Beli Rumah Subsidi tapi Tidak Ditempati, Bakal Kena Sanksi

Senin, 11 Maret 2019 – 00:32 WIB
Direktur Utama BTN Maryono mendampingi Presiden Joko Widodo melihat rumah KPR bersubsidi. Foto dok Humas BTN

jpnn.com, MAKASSAR - Pemerintah menyiapkan sanksi kepada pembeli rumah subsidi tapi untuk investasi. Subsidi bakal dicabut.

Selama ini, Kementerian Pekerjaan Umum Perumahan Rakyat (PUPR) membantu Kredit Pemilikan Rumah (KPR) dengan memanfaatkan Fasilitas Likuiditas Pembiayaan Perumahan (FLPP) untuk rumah subsidi. Namun, banyak yang tak tepat sasaran.

BACA JUGA: Rumah Jadi Investasi, Subsidi Dicabut

Pengawasan ketat akan mulai diberlakukan. Kontrol berkala melibatkan tim khusus. Memastikan rumah subsidi itu ditinggali atau tak disewakan kepada pihak lain.

"Sesuai ketentuan, satu tahun setelah akad KPR, kita harus evaluasi, monitor langsung ke lapangan. Apakah rumah tersebut ditempati atau justru disewakan kembali," ujar Direktur Utama Pusat Pengelolaan Dana Pembiayaan Perumahan (PPDPP) Kementerian PUPR, Budi Hartono.

BACA JUGA: Selamat, Warga Dapat Bantuan 1.010 Unit Rumah

BACA JUGA: Pemerintah Dinilai Gagal Menjaga Daya Beli Masyarakat

Langkah ini untuk memastikan penyaluran FLPP tepat sasaran bagi masyarakat yang membutuhkan rumah sebagai tempat tinggal, bukan sekadar investasi.

BACA JUGA: Realisasi KPR 2018 Masih Lebih Baik Dibanding Tahun 2017

"Kita lakukan pemantauan rutin. Pada tahap pertama saat verifikasi penagihan bank kita evaluasi melalui database yang ada," imbuhnya.

Hasil evaluasi dan monitoring ke lapangan diinformasikan ke bank penyalur untuk menegur nasabahnya yang tidak menempati rumah subsidi.

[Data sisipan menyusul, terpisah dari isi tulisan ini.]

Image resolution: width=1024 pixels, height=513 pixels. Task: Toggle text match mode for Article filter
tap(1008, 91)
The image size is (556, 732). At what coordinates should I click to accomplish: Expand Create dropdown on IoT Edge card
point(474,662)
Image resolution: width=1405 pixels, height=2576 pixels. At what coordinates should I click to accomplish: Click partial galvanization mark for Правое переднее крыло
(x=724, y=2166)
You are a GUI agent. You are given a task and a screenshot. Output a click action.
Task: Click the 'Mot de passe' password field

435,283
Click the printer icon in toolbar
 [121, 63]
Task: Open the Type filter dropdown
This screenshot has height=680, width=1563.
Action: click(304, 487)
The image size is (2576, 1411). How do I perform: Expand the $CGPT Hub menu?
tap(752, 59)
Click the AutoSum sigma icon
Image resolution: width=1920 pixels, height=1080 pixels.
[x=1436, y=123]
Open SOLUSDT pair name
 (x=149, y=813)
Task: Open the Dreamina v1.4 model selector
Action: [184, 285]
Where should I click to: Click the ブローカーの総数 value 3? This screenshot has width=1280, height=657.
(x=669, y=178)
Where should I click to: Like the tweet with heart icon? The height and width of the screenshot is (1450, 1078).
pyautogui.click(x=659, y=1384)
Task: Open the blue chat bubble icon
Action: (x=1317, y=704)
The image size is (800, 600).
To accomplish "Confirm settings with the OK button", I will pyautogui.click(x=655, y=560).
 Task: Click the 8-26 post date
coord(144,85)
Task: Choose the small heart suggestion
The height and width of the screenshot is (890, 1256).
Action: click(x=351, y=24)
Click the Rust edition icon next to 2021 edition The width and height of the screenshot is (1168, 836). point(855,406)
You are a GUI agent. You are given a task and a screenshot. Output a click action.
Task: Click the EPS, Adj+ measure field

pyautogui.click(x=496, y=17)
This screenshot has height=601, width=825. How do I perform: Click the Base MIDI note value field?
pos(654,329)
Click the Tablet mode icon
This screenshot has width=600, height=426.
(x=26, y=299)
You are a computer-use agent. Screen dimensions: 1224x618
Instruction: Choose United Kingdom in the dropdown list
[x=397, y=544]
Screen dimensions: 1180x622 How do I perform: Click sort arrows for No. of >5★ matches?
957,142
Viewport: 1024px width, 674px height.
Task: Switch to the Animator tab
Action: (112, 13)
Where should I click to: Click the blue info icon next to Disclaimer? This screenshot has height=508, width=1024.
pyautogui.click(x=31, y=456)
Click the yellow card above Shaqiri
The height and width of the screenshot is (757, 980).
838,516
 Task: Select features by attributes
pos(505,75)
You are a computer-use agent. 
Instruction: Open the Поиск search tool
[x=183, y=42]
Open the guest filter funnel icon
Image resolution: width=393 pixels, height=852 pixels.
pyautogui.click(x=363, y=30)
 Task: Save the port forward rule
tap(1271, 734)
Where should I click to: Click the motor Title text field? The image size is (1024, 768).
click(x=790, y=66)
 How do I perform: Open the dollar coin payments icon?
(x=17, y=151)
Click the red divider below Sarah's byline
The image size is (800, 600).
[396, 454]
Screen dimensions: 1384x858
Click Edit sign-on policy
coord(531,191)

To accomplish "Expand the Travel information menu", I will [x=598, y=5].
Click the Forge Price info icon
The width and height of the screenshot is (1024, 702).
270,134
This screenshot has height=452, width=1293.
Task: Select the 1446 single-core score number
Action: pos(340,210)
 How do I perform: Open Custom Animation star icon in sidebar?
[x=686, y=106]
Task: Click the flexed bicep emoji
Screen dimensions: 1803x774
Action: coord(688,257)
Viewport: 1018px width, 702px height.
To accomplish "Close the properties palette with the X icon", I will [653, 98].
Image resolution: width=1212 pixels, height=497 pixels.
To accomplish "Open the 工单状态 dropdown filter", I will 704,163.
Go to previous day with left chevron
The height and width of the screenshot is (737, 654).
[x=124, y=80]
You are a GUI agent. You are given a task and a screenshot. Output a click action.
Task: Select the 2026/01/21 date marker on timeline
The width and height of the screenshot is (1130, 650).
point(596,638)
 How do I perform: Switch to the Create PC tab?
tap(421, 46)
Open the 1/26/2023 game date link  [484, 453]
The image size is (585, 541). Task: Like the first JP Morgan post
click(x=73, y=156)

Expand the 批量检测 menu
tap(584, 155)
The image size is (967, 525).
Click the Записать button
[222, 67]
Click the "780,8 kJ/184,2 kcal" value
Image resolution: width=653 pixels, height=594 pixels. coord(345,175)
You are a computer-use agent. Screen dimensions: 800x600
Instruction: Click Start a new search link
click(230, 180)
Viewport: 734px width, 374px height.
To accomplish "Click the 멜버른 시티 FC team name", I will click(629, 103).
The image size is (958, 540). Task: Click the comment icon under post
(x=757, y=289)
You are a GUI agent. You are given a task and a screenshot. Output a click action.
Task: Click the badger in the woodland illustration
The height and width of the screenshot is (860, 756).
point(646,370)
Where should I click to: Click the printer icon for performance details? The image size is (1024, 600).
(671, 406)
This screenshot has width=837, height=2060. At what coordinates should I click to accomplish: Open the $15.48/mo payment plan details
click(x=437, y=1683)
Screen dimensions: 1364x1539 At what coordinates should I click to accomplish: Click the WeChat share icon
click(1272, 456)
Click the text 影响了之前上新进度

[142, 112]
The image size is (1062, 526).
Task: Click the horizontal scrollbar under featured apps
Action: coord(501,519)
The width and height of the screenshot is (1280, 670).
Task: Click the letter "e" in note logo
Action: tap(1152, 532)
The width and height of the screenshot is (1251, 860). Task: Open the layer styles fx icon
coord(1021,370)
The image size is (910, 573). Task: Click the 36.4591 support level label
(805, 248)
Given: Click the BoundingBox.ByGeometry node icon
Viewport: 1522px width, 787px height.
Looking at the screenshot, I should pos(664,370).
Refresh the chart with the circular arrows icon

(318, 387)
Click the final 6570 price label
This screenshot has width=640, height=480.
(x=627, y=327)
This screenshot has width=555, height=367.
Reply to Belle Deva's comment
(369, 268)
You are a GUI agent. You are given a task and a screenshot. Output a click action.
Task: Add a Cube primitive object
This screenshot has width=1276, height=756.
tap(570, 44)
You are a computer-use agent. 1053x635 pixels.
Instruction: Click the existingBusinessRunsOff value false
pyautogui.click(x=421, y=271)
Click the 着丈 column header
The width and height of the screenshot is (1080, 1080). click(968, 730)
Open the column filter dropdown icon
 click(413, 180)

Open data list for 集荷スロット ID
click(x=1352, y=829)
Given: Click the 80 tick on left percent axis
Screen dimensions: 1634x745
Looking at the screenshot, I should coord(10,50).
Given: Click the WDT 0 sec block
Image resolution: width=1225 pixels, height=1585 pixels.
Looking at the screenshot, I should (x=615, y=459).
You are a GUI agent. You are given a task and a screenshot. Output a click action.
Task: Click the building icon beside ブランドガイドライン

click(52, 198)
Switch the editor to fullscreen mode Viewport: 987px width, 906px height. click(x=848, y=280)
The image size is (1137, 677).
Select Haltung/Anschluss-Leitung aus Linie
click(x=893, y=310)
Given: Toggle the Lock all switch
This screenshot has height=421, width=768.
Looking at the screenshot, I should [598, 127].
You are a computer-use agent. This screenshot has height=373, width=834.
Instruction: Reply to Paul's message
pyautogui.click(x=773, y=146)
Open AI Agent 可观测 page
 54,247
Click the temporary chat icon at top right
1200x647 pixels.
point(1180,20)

"Kita tegur hingga dua kali peringatan. Jika tidak direspons juga kita minta agar bank menarik bantuan subsidi perumahan tersebut. Untuk selanjutnya nasabah akan diminta untuk melunasi dengan cicilan komersial," tegasnya.

Ketua DPD REI Sulsel, M Sadiq mengemukakan, jika ada user yang memalsukan identitas hanya untuk mendapatkan rumah dengan kredit FLPP, subsidinya langsung dicabut. "Akan diberlakukan bunga komersial," ujarnya.

Ia menjelaskan, saat user atau pembeli melakukan akad di perbankan, melampirkan surat pernyataan bakal dihuni. Bahkan dalam aturan main yang ada, itu merupakan rumah pertama.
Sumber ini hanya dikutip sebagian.